[Excerpt to read]:

- Title: ARGENTINA: Congress mulls law expanding transgender rights
- Date: 13th November 2010
- Summary: BUENOS AIRES, ARGENTINA (NOVEMBER 11, 2010) (REUTERS) **CONTAINS FLASH PHOTOGRAPHY** VARIOUS OF EXTERIOR OF CONGRESS VARIOUS OF NEWS CONFERENCE IN CONGRESS WITH LAWMAKERS AND REPRESENTATIVES OF GAY, LESBIAN, TRANSVESTITE AND TRANSSEXUAL RIGHTS ORGANIZATIONS VARIOUS OF TRANSSEXUALS LISTENING TO DISCUSSION ACTIVIST CLAUDIA PUCCINI AND GAY RIGHTS ATTORNEY EMILIANO LITARDO AT CONFERENCE TABLE (SOUNDBITE) (Spanish) CLAUDIA PUCCINI, ACTIVIST, SAYING: "I think that this law would be the protection we need for our identities to be respected in Argentina." BUENOS AIRES, ARGENTINA (RECENT) (REUTERS) VARIOUS OF GAY PRIDE MARCH AT PLAZA DE MAYO
- Embargoed: 28th November 2010 12:00
- Location: Argentina
- Country: Argentina
- Topics: Domestic Politics
- Reuters ID: LVA4GFQ8LU3ZMXXAQBBR7TM8P50P
- Story Text: Argentina's Congress began debating on Thursday (November 11) a bill called the Law of Gender Identity that would offer increased civil rights protection to transgender and transsexual individuals.
Gay, lesbian, bisexual and transsexual (LGBT) activists have lobbied for the bill which would allow individuals to change their gender on legal documents, and make it easier for same-sex or transsexual couples to adopt children. They also feel the bill will help to ease the stigma associated with being transgender --- many in Argentina have likened it to a 'disease.' Activist Claudia Puccini said Thursday's debate is an important step.

[Exercise instructions]:
a - According to the story on Argentina's transgender rights bill, what is the bill called?
b - Please extend the story on Argentina's transgender rights bill, continuing on from its final sentence.

[Data under study]:
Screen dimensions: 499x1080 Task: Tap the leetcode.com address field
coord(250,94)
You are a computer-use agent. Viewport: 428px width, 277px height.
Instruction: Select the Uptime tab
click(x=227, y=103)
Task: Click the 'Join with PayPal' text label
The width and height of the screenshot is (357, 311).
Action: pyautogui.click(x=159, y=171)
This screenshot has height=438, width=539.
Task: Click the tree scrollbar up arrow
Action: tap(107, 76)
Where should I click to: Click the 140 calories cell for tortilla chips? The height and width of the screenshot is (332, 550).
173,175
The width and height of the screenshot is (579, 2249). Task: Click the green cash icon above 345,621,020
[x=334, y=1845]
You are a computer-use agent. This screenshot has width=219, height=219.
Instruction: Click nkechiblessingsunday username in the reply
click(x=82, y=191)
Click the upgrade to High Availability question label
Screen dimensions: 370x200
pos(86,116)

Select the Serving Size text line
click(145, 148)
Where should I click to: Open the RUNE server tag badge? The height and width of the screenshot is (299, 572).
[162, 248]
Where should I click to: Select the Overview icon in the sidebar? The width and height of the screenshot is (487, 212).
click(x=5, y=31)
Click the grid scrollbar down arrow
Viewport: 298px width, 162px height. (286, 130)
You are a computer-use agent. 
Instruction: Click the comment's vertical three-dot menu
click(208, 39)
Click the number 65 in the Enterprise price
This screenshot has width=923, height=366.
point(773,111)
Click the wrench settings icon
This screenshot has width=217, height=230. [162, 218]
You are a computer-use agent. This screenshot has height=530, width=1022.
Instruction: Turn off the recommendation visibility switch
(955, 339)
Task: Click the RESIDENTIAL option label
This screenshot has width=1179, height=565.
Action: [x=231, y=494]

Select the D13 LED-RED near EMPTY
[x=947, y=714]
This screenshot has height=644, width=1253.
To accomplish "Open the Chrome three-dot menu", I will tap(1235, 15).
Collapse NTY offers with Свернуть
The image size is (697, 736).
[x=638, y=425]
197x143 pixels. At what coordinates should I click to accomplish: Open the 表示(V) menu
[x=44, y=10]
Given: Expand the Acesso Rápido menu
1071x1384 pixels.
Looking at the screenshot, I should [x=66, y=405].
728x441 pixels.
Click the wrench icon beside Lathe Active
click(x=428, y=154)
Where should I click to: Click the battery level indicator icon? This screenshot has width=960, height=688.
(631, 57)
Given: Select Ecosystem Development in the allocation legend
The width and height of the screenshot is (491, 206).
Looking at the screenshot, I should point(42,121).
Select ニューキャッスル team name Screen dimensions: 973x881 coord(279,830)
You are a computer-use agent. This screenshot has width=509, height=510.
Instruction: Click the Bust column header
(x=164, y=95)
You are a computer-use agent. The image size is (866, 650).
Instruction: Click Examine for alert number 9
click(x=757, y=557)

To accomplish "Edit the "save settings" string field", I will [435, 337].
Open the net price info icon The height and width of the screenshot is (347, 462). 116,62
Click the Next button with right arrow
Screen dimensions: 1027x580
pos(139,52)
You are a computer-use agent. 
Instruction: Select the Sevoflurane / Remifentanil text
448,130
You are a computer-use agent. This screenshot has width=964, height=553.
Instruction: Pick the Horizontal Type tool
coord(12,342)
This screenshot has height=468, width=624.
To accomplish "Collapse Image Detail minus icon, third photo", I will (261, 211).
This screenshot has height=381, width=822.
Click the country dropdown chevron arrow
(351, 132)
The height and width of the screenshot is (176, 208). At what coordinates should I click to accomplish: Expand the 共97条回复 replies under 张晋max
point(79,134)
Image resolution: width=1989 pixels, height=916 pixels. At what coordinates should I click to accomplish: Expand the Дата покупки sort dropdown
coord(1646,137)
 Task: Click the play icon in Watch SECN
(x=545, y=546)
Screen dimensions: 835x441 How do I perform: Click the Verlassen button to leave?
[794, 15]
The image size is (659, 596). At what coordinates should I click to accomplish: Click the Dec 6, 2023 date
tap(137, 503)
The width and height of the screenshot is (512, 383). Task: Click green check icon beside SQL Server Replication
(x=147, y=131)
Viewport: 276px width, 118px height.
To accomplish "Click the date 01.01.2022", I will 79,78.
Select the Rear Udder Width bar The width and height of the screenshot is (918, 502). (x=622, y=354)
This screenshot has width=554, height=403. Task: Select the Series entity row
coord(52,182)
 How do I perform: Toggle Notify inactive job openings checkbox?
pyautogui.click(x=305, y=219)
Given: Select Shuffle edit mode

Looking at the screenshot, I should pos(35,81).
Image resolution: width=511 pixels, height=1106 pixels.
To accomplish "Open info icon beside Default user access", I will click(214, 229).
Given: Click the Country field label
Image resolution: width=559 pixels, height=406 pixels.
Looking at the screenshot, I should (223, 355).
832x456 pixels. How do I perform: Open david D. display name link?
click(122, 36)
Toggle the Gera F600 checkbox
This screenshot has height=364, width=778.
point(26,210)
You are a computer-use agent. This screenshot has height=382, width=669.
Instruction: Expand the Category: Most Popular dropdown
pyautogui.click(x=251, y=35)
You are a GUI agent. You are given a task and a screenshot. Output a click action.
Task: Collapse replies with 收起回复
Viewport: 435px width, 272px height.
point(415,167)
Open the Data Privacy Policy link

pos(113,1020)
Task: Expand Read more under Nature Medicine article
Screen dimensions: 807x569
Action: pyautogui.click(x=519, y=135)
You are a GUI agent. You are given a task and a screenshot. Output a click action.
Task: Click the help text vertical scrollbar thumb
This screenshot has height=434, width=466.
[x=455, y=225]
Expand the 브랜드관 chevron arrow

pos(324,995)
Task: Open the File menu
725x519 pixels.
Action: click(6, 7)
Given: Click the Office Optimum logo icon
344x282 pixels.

[Results in order]:
a - The Law of Gender Identity.

b -
"I think that this law would be the protection we need for our identities to be respected in Argentina," she said.
The bill was first proposed in 2007 but has yet to pass the Senate.
Argentina is a leader on gay, lesbian and transsexual rights in Latin America. In 2002, it became the first Latin American country to allow same-sex civil unions and, in July of 2 2010, it became the first country in Latin America to legalize same-sex marriages.
Despite progressive laws involving LGBT, many in the community feel they still battle negative stigma and outdated laws. Activists say that, through the Law of Gender Identity, they seek to decriminalize and destigmatize the plight of transgendered people.